Multi-implementation bake-off: finding optimal solutions from chaos
TL;DR / Вывод
Building the same feature several independent ways — one carefully planned + tested, others single-shot, code-only by different models — and then diffing the results is a powerful way to find both the best design and the bugs any single approach missed. Diversity of attempts + a comparison/selection step is a search over the solution space: the optimum emerges from the "chaos" of varied implementations. In this project the 3-way diff found 3 security holes + 1 functional gap in our own already-reviewed-and-hardened implementation that its own review pass had missed.
The experiment (this case: the agent runtime)
Same baseline (d929991c + a shared Phase-1 loop) and the same spec (agent_runtime_design.md), three independent implementations:
- Planned / orchestrated — multi-agent TDD: brainstorm → design → 33-task plan → sectioned execution (A/B/C) → a holistic 3-dimension adversarial review → a 9-fix hardening pass. Has tests. (
feat/agent-runtime— the base we ship.) - Codex CLI — a single autonomous run, code-only, no tests (
feat/agent-runtime-codex). - A single Opus agent — one run, code-only, no tests (
feat/agent-runtime-opus).
Then a seam-by-seam 3-way comparison (core loop, jsonnet/transform, concurrency, scope-enforcement, fleet, attach/attribution/migrations) picked a winner per seam and produced a prioritized "what to graft" list.
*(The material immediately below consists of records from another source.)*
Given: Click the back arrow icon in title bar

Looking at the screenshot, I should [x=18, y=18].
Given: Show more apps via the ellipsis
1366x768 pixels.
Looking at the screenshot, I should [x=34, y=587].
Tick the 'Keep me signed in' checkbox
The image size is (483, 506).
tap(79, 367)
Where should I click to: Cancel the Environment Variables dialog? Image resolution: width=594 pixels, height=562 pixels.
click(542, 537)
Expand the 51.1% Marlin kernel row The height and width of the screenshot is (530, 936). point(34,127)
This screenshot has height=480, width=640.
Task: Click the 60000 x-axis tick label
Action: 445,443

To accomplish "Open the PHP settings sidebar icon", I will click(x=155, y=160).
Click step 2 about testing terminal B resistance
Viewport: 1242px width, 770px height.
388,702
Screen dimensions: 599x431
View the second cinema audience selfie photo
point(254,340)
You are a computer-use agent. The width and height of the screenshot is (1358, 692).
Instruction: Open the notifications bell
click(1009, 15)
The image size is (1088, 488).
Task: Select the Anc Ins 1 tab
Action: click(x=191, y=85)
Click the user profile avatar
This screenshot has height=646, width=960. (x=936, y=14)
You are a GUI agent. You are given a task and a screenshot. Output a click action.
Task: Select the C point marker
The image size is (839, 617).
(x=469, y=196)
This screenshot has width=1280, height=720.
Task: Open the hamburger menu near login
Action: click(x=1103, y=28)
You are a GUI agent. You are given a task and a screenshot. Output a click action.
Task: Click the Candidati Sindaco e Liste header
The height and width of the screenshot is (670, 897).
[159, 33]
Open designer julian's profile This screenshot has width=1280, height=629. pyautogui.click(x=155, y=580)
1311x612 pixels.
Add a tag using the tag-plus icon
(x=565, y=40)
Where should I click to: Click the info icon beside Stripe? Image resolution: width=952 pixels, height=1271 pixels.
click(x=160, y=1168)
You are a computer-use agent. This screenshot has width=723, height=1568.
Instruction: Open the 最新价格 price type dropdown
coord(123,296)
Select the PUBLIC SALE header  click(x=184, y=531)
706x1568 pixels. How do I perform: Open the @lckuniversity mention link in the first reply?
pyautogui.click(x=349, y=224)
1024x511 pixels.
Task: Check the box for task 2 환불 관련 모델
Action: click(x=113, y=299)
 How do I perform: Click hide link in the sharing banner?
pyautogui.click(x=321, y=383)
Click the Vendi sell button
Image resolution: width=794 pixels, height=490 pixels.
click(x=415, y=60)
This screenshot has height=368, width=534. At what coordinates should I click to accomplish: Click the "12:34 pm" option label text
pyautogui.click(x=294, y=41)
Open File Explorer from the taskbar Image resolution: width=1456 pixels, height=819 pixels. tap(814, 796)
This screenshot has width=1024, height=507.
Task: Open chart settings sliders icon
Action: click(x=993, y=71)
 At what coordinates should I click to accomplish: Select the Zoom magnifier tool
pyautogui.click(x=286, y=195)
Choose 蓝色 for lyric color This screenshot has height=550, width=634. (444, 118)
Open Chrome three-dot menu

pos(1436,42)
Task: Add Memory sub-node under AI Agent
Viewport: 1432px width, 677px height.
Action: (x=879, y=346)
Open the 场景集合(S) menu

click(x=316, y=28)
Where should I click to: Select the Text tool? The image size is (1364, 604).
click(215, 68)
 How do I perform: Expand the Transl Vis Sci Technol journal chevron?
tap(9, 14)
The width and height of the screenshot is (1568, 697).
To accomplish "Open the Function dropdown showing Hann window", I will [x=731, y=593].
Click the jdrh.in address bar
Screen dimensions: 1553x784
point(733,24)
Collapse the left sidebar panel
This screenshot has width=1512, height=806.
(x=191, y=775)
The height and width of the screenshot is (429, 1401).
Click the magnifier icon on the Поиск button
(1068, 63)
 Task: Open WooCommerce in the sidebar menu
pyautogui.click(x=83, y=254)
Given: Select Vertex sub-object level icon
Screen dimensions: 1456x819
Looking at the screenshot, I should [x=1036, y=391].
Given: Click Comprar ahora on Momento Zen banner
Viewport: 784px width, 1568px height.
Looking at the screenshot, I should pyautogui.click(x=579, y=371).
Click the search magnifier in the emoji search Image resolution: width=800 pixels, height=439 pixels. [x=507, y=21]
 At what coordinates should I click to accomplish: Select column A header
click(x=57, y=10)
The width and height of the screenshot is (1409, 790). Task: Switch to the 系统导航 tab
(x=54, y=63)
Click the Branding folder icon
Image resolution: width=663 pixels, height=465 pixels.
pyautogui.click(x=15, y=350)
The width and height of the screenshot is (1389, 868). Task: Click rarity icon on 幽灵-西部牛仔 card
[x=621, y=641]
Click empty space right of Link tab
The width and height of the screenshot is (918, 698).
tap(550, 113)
Why it works (the insight)
- Different approaches make different mistakes. Diffing N implementations of one spec surfaces defects by disagreement: where they differ, at least one is wrong — and frequently the eventual winner is wrong too, in a way only visible against an alternative.
- A second independent implementation is a different reviewer. Same-lineage review (the author re-reading, or an adversarial pass on one tree) shares the author's blind spots. An independently-built tree catches what same-lineage review structurally cannot. Here it caught a
similarNotesread-scope leak, a read-scope fail-open on empty patterns, aresolveWikilinksleak, and a dropped cronattach_notes— none of which our own design + review + hardening had found. - Plan vs no-plan both contribute. The planned/TDD/hardened build won the expensive-to-reverse seams (concurrency race-safety, secret redaction) and is the only tested tree → it is the right base. The single-shot builds were faster and produced cleaner local abstractions in places (a shared materialize helper, a
canreadnoteenforcement chokepoint, an explicitWebhookScopedflag) worth grafting in. Neither alone is optimal; the optimum is base + grafts. - Optimal from chaos = generate-and-select. Producing diverse candidates (the "chaos") plus a comparison/selection step is an optimization process — an ensemble / tournament. It costs more (≈3× the build) but buys correctness and design quality a single pass cannot.
When it's worth it
- High-stakes, security-sensitive, or hard-to-reverse features where a missed bug is expensive (an isolated agent runtime holding scoped credentials qualifies).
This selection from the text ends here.